* Information shown
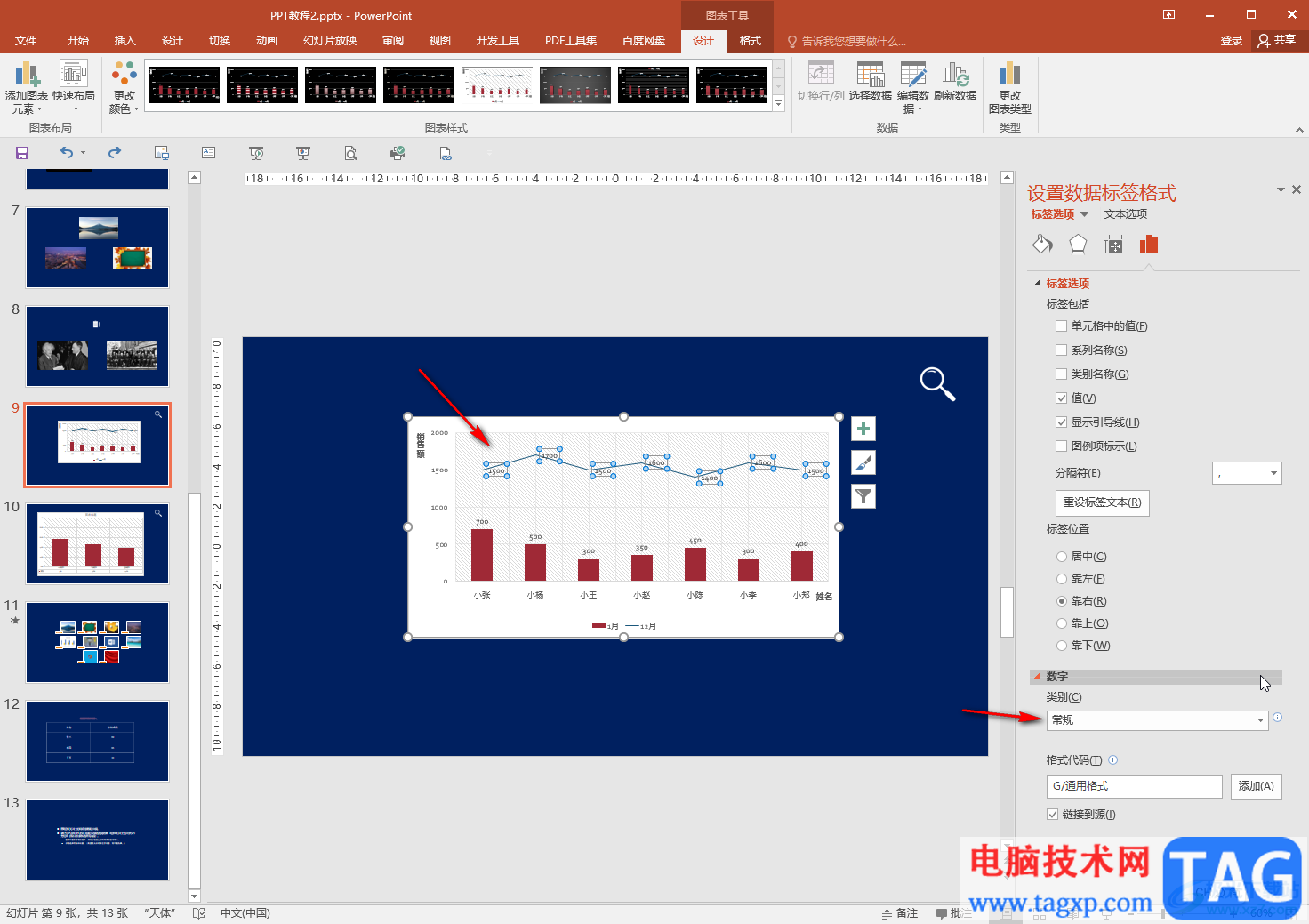The width and height of the screenshot is (1309, 924).
Task: Uncheck the Value checkbox
Action: pyautogui.click(x=1061, y=398)
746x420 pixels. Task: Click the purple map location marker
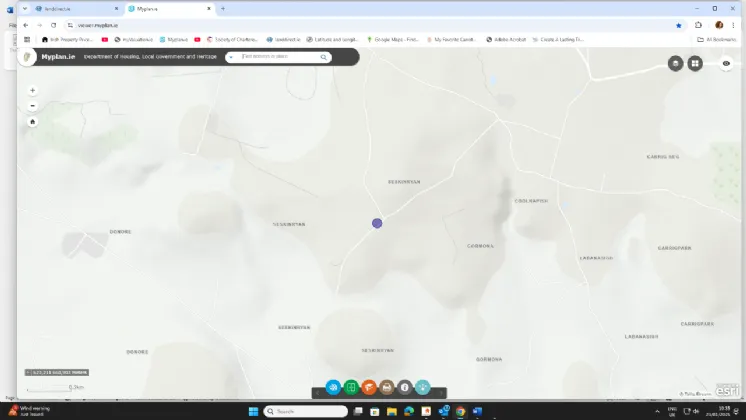pyautogui.click(x=377, y=224)
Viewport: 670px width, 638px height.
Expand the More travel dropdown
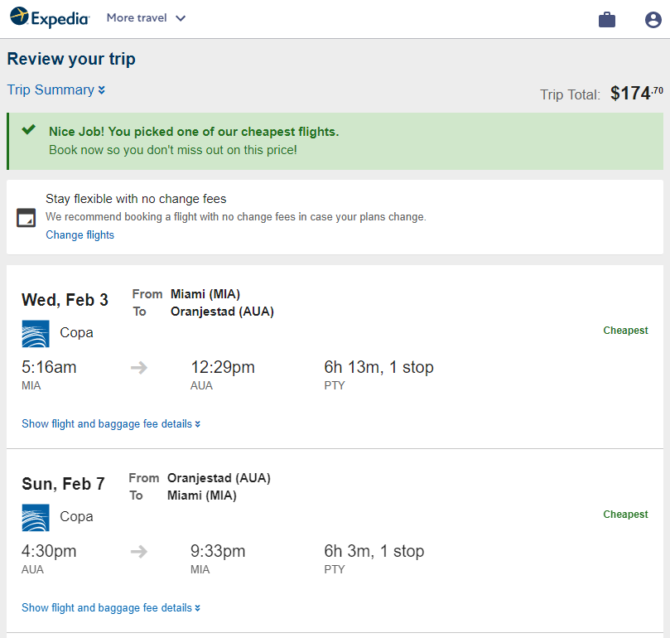146,18
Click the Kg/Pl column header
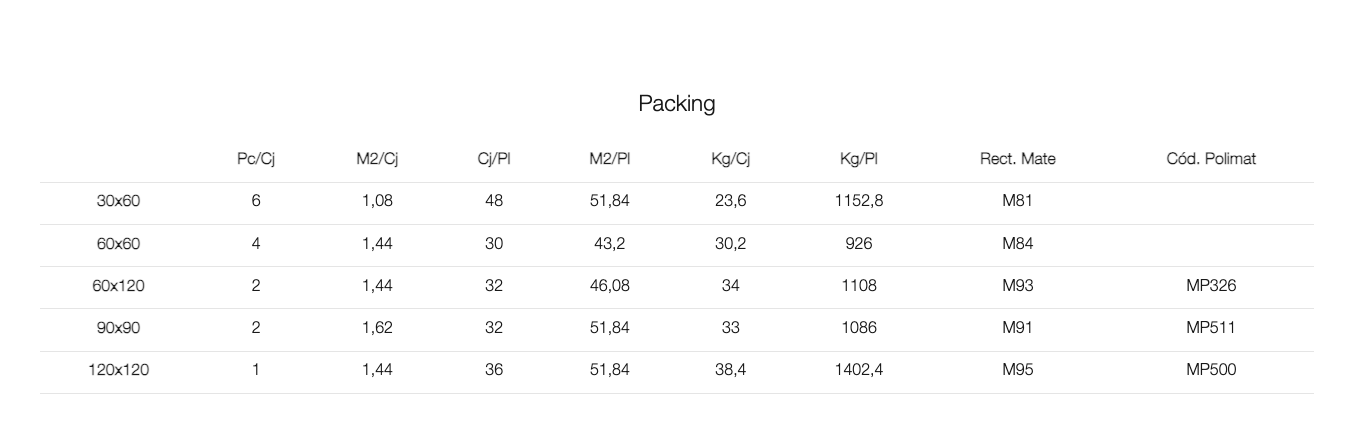Screen dimensions: 1368x444 tap(859, 158)
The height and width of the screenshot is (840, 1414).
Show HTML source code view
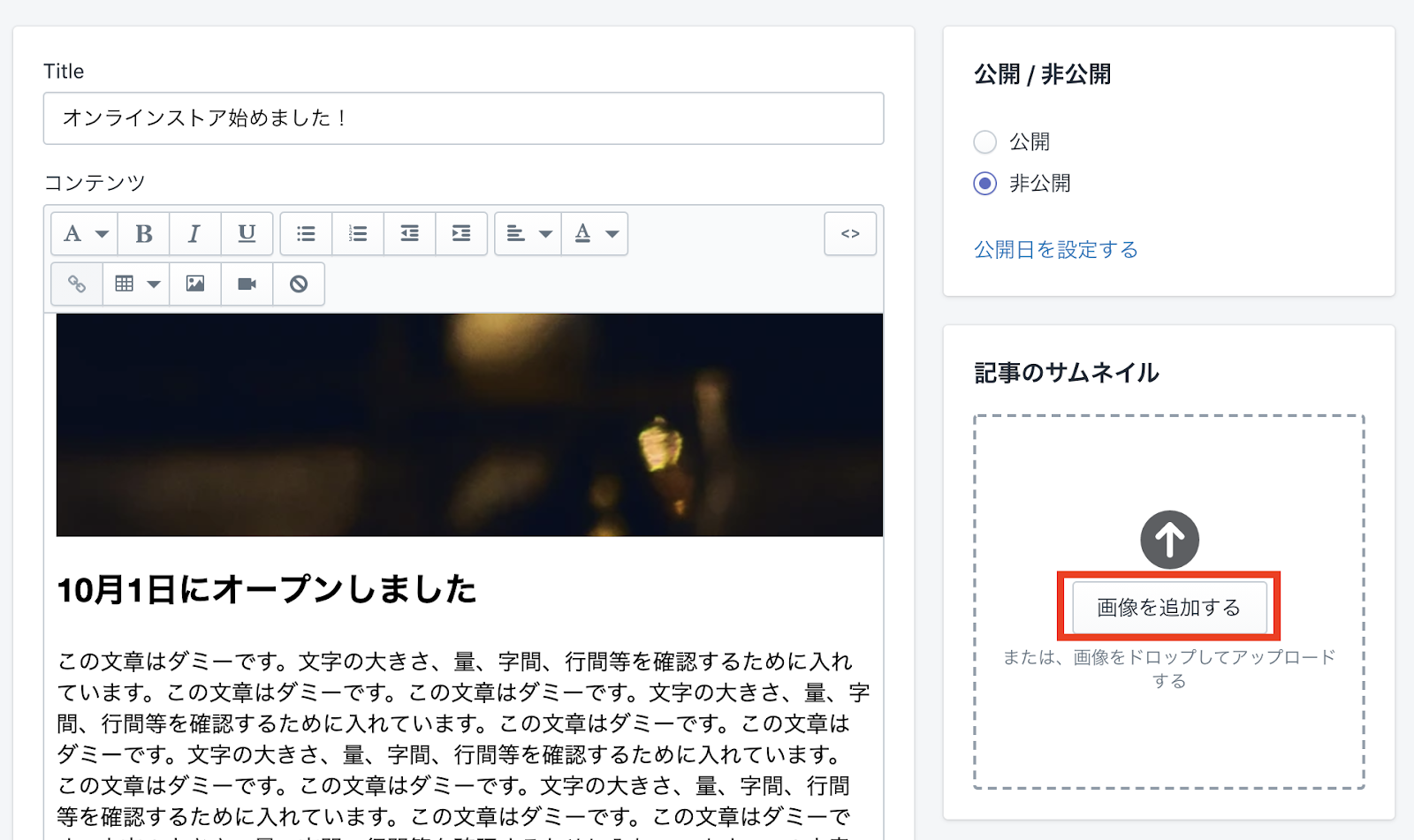tap(850, 234)
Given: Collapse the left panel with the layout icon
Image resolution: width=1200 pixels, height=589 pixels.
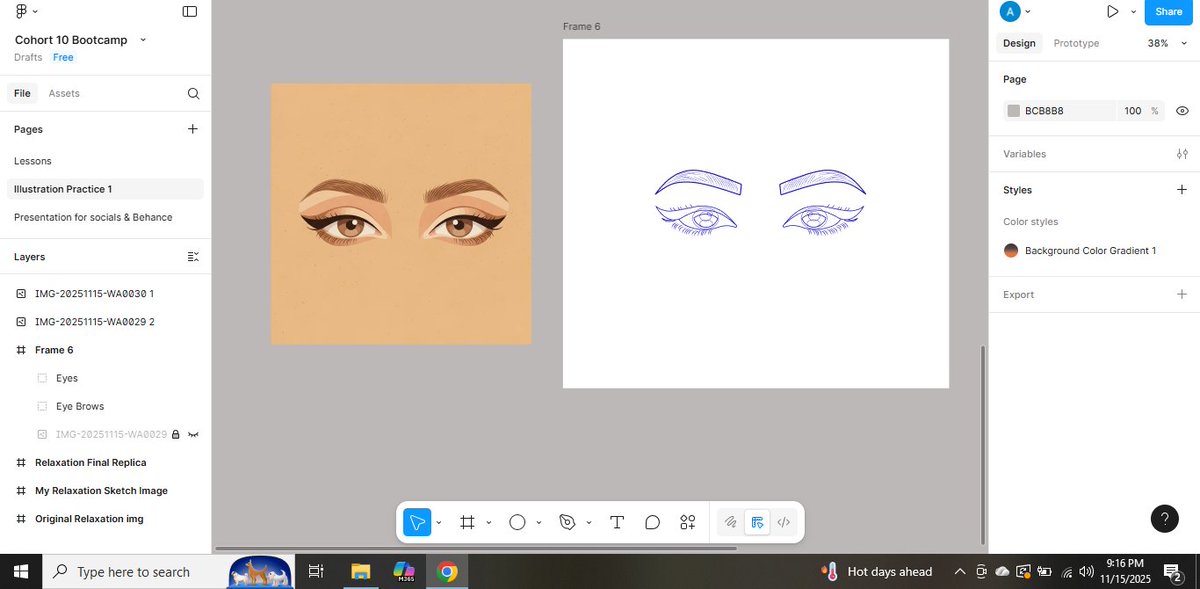Looking at the screenshot, I should pyautogui.click(x=189, y=11).
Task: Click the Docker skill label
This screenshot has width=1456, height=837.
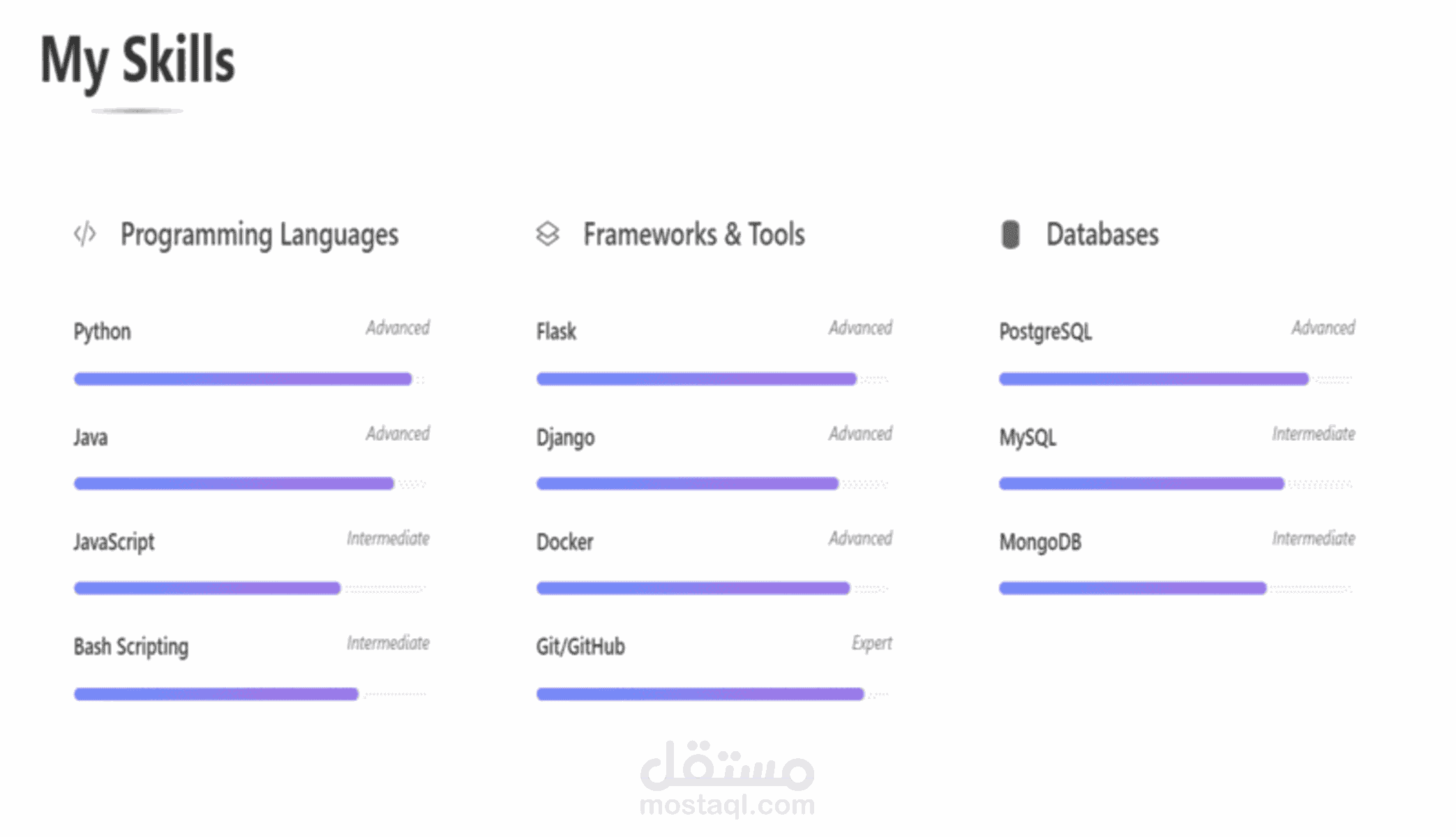Action: [x=564, y=542]
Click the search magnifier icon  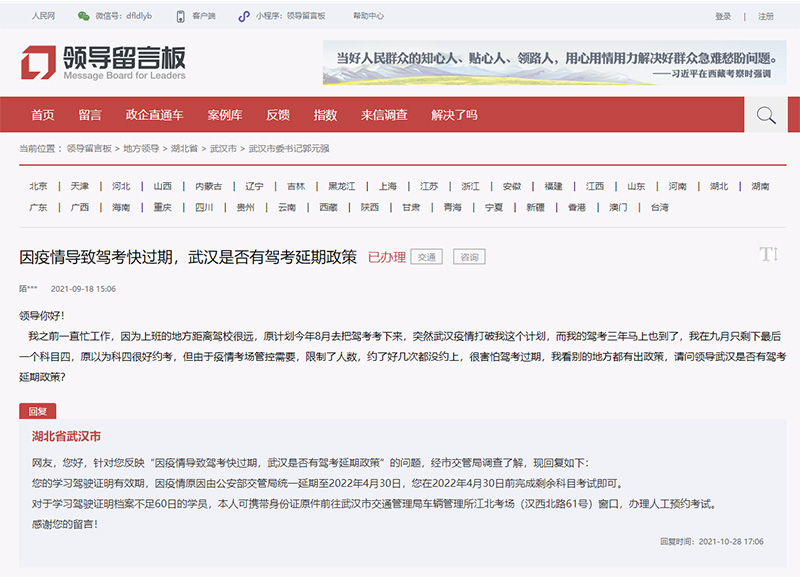766,115
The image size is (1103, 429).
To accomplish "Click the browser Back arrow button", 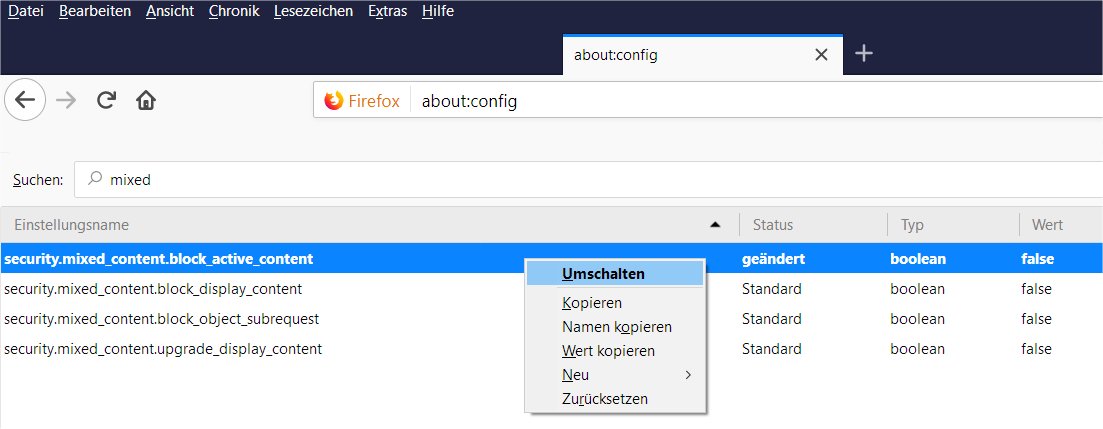I will pyautogui.click(x=25, y=100).
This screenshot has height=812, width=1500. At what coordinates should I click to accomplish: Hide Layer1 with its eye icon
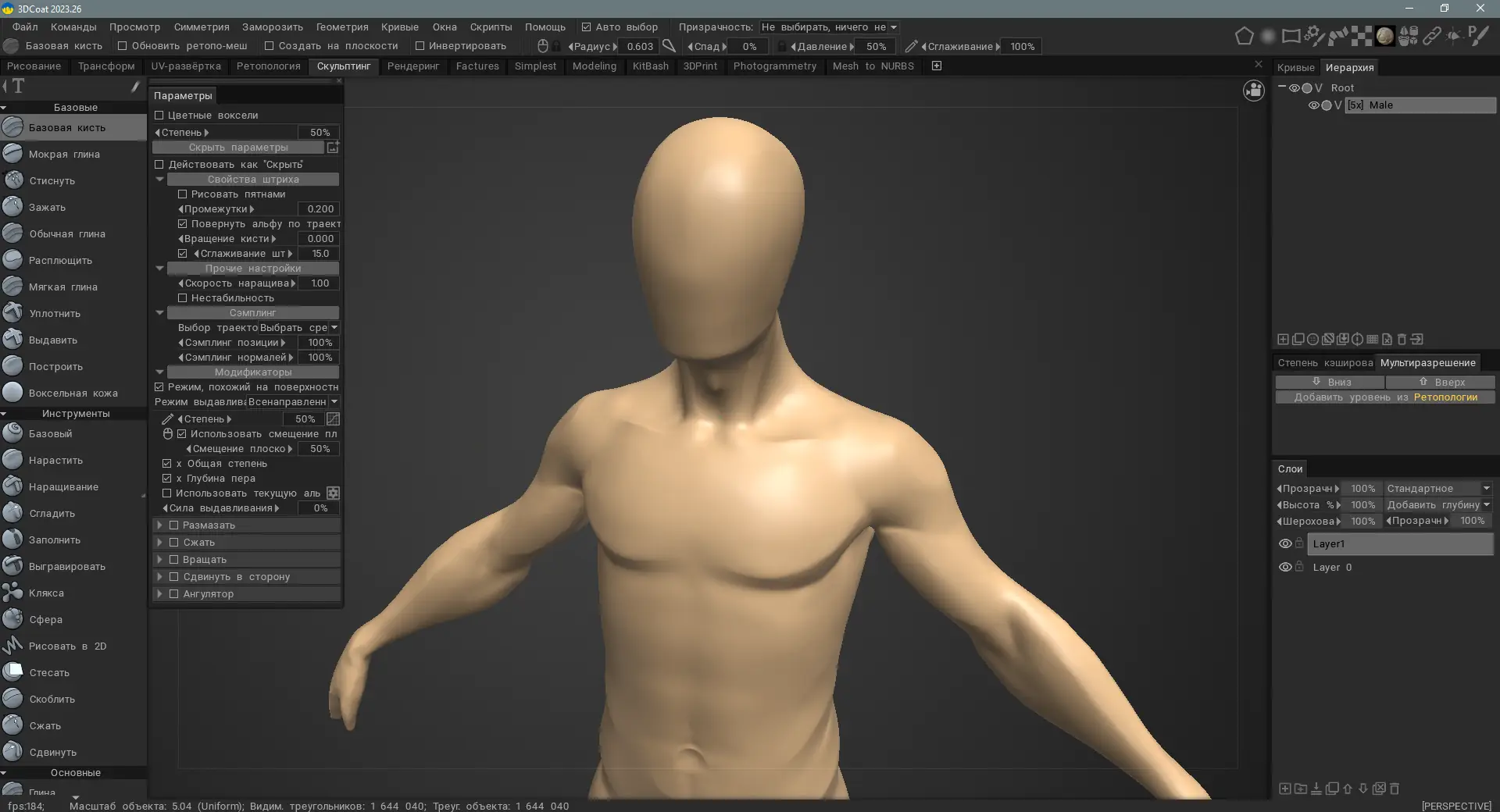point(1284,544)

* Your assignment
Start at the line containing "The height and" above and stop at the line containing "Task: Click the Docker skill label". Output those lines exactly, both included, but none of the pictures.

* Answer to this task
The height and width of the screenshot is (840, 1414).
Show HTML source code view
tap(850, 234)
Given: Collapse the left panel with the layout icon
Image resolution: width=1200 pixels, height=589 pixels.
Looking at the screenshot, I should pyautogui.click(x=189, y=11).
Task: Click the Docker skill label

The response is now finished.